Task to complete:
Check each of these statements against the post titled "Life, Death, and the Little Things," answering yes or no and quoting the words from the post that decide it.
1. Alston Thoms died in June.
2. The writer knew Beth O'Donnell personally.
3. This year's We Remember ceremony will be held in person.

━━━ Article ━━━

Life, Death, and the Little Things

First, thanks to all of you who sent me kind words yesterday as I talked about how my friend Terry’s passing made me feel. She was one of the people I talked about in my post Welcoming Death and Treasuring Lives, which I also published in our Friends of La Leche League newsletter, Continuum, in the most recent edition (that issue is just for subscribers, but back issues are available at the link, if you want to see what the newsletter is like).

Terry!

I know Terry’s legacy will live on, through her art, books she wrote and illustrated, the students she helped educate, and the many memories all of her friends have of her, like when her surrogate, Flat Terry, went all around the world visiting friends and giving them paper hugs. She was so creative, so very human, and a great friend. Was she perfect? No. Who is? We are all glad to have known her. I’m honestly not up to writing a long tribute, because I’m just so sad. But, here’s a nice tribute my friend Nancy Sherwood wrote.

Stephanie was one FUN woman.

Sadly, my online friend Stephanie Jordan, who was the other person I talked about living her life to the fullest, passed away yesterday. I’m just so impressed with how well she continued to enjoy every day, no matter how sick she got, and how wonderfully she prepared her children for life after she was gone. I’m so glad they got a lot of time to spend together and make memories. Again, rather than summarize her journey, I’ll let you read what Nancy S. said in her blog. I’m glad she was able to keep herself together and share these memories!

While people were commenting on my post from yesterday, another friend let me know of an LLL Leader’s passing, a woman named Beth O’Donnell. I didn’t know Beth (though I may have met her at one of those conferences where I met so many women), but when I read her lovely obituary, I realized how much in common I had with her and what great contributions she’d made to the world. She was a teacher of the Our Whole Lives curriculum that my children studied at our Unitarian Universalist church, so I know Beth helped babies, mothers, children and future children. Wow. But it was also just nice to read about her interests and travels. It’s like I got to know her a little.

I feel privileged that one of my volunteer “jobs” is to maintain the web pages for We Remember, which honors La Leche League Leaders (and others who have contributed to that organization) who have passed away. Their names are also inscribed in a book, which is taken to ceremonies – this year there will be a virtual ceremony at an online conference. I read every one of the obituaries that are shared, and I’m really happy how many of them include little tidbits that make the person I’m paying tribute to come alive again in my mind. I’m really grateful to the family members who pause in their grief to share the lives of the people they loved, so others can carry their memories as well.

I’m not sure why, but reading about these wonderful volunteers always inspires me. Go ahead, take a look! You can even post a memorial to someone who mentored you, share news of an LLL Leader’s passing, or make a contribution to Friends of LLL’s work in their name (you will see that I’ve done it a few times lately).

One of the first entries in this blog had a photo of Dr. Thoms!

And speaking of people who volunteer their time…yesterday, I also found out that one of our Master Naturalist mentors, an amazing human being named Alston Thoms had passed away in June, and we hadn’t heard about it (I did touch on this yesterday, but I want to say more). If you read his memorial page, you’ll see what a real treasure the world lost when his life ended. I learned so much about the Native Americans who lived in this part of Texas from him, and I always hungered to learn more. His teachings will live on through the work of his graduate students and the many Master Naturalists he generously taught through the years.

━━━ Dataset rows ━━━

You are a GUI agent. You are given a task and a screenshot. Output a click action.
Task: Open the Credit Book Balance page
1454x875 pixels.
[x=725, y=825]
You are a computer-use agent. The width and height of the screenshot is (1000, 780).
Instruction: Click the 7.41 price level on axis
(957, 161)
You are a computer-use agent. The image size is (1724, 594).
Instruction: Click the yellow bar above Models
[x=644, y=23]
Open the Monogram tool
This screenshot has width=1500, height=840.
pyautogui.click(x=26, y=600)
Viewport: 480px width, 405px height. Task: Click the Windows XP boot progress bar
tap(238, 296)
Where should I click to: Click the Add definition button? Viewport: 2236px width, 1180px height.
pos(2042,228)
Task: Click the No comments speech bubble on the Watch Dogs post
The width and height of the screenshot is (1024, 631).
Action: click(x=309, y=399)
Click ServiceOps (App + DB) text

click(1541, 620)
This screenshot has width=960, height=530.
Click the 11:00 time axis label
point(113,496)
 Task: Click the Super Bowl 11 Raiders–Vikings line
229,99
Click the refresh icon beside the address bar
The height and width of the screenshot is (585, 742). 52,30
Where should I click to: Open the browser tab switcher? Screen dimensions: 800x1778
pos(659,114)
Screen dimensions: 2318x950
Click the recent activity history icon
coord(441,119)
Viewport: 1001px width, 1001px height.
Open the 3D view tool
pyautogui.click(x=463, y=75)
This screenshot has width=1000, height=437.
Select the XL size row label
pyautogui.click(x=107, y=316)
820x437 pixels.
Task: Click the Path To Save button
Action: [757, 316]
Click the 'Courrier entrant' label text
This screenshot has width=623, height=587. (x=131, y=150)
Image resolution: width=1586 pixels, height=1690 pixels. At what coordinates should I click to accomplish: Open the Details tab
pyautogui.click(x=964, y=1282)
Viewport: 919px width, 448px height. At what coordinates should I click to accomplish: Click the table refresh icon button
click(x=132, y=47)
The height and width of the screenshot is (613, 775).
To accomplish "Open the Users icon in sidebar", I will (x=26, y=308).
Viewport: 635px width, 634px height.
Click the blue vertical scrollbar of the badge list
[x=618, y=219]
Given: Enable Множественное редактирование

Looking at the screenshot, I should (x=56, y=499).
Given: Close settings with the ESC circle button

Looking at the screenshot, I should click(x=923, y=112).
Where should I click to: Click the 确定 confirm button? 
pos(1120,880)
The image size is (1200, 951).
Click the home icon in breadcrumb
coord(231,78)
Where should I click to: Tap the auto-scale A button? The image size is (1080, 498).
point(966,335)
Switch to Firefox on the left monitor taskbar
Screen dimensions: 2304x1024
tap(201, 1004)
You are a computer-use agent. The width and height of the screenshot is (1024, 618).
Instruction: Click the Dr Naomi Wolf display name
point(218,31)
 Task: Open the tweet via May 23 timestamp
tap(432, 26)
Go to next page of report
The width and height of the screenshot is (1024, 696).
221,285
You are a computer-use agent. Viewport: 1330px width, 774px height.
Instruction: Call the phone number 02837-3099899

━━━

Exercise output:
1. Yes: "Alston Thoms had passed away in June"
2. No: "I didn’t know Beth"
3. No: "this year there will be a virtual ceremony at an online conference"